60 Quality Breakthrough: Reducing Hospital Acquired Pressure Ulcers to Zero

Wednesday, January 25, 2012
Gracia Ballroom (The Cosmopolitan)
Ann Asnaashari, MS, RN, CPHQ, CPHRM, HACP, NEA-BC , Memorial Hermann Sugar Land Hospital, Sugar Land, TX
Steven J Brockman-Weber, MSN, RN, MS, FACHE, NEA-BC , Administration, Memorial Hermann Sugar Land, Sugar Land, TX

Handout (547.3 kB)

Purpose:
Intent or goal of the strategy was to reduce our hospital acquired pressure ulcers, since there was variation in our patient outcomes, with an ultimate goal of reaching and sustaining zero.

Significance:
Since the average cost of caring for a patient who develops a Stage III or IV pressure ulcer is approximately $63,000, and our data showed variation in our outcomes, this issue was extremely important to address from both a cost and a quality perspective.

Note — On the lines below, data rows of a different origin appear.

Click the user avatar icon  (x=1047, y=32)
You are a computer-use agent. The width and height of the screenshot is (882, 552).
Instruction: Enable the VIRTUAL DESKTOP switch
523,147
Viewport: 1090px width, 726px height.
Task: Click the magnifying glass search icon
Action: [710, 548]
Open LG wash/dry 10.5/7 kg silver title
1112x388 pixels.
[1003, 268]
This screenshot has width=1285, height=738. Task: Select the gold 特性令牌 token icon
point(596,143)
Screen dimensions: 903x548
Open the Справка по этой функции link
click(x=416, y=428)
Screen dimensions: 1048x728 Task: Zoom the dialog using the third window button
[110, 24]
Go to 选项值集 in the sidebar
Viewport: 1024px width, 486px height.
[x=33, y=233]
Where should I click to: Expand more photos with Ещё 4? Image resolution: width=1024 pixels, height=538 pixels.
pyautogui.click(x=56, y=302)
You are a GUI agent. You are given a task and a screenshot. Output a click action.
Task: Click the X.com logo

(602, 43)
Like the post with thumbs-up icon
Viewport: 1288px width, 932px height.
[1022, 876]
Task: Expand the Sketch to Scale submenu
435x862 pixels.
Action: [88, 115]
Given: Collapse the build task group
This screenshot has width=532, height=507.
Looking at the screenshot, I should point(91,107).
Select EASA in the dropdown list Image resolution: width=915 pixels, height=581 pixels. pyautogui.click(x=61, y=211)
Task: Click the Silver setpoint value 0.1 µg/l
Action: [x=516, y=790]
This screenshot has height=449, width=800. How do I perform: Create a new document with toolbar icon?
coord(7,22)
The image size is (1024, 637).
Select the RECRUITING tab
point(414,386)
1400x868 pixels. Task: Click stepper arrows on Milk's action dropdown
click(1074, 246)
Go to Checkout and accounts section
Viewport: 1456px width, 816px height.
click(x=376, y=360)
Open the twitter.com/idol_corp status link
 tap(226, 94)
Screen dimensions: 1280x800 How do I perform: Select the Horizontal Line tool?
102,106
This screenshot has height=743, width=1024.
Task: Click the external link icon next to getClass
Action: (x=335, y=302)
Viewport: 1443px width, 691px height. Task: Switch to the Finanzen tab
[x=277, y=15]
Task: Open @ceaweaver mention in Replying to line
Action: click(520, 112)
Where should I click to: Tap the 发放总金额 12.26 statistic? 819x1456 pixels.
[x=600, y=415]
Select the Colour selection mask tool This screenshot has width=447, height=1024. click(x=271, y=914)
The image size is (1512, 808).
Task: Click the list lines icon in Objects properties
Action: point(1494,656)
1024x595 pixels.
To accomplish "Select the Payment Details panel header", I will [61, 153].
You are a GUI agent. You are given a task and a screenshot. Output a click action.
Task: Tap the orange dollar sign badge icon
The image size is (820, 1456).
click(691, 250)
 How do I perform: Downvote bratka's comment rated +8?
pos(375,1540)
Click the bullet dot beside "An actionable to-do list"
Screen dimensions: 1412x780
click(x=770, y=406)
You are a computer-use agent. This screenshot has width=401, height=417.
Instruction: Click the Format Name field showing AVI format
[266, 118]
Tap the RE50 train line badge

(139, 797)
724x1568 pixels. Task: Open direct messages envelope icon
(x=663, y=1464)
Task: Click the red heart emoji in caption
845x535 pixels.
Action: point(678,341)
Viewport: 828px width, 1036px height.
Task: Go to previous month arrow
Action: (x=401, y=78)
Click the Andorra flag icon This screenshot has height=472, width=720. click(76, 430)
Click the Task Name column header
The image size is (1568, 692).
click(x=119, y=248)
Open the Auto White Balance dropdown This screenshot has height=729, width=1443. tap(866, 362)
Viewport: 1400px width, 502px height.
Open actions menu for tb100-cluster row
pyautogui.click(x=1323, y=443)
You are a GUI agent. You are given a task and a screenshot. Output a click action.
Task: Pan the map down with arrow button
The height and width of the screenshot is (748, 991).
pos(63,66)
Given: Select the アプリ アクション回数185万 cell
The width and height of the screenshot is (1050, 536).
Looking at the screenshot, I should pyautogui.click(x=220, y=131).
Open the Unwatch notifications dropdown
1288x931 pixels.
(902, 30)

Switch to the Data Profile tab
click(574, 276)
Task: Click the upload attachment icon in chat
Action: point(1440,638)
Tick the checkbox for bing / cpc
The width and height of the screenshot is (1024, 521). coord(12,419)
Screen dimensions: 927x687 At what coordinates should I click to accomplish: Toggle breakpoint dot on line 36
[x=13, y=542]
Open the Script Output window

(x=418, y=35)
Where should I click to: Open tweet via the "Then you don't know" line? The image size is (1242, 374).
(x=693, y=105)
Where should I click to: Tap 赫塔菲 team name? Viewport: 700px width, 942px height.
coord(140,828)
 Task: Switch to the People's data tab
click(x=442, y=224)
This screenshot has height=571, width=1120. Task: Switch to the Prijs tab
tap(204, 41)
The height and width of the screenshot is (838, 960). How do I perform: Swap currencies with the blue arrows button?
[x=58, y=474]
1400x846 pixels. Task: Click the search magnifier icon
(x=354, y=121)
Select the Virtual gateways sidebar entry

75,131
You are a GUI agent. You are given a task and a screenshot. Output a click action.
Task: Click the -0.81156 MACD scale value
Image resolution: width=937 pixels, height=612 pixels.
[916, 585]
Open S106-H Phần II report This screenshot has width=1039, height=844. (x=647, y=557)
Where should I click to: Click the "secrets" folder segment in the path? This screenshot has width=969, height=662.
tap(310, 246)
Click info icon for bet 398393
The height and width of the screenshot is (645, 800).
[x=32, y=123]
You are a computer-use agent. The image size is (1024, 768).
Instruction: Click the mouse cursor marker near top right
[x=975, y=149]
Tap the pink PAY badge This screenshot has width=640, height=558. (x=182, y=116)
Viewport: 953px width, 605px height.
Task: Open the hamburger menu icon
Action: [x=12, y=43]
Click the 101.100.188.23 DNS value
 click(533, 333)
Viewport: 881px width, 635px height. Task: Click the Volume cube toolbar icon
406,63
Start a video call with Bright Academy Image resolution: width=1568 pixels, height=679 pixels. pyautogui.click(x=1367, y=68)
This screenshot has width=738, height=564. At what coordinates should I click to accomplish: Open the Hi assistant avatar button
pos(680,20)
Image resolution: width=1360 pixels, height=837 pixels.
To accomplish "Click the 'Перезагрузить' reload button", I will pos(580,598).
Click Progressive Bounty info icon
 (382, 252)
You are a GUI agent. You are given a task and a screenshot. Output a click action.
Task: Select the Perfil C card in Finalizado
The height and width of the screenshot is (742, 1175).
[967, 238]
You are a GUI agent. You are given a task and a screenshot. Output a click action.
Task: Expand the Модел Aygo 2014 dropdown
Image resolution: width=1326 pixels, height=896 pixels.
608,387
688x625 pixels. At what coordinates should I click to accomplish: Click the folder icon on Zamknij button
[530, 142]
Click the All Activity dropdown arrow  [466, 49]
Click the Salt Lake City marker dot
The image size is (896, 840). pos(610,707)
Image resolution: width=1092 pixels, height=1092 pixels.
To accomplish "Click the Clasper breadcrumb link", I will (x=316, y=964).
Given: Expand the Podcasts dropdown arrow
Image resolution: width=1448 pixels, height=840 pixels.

Strategy and Implementation:
Our data, submitted through NDNQI for 8 years, showed variation in performance and patient outcomes. A quality improvement team was formed to review our data, and develop an action plan for improvement, with a goal of reducing hospital acquired pressure ulcers (HAPU) to zero. A Skin and Wound Assessment Team was formed and conducts twice weekly rounds on patients with a Braden score of 17 or less, with recommendations for skin management. The team consists of nursing staff, an educator, nutritionist, and wound care specialist, as needed for Stage III or greater. Available skin care products and supplies stocked on the units were reviewed. Education of nursing staff was provided on Braden scoring, appropriate wound management, and pressure reduction surfaces available. Nutritionist referrals are made for dietary supplements and nutritional maintenance. Monthly pressure ulcer results are presented at staff meetings, and unit results are posted on bulletin boards in public areas.

Evaluation:
Since the formation of the Skin and Wound Assessment Team and rounding twice weekly on patients at high risk for developing a pressure ulcer, our results have shown zero HAPU for 30 consecutive months with Stage III or IV, which is also confirmed through the AHRQ Patient Safety Indicator results.

Implications for Practice:
These strategies can be easily transferred to other facilities. A team approach with direct nursing staff involvement in improvement efforts was a driving factor. Open communication and transparency of posting the monthly results has been instrumental in motivating staff and sustaining the results.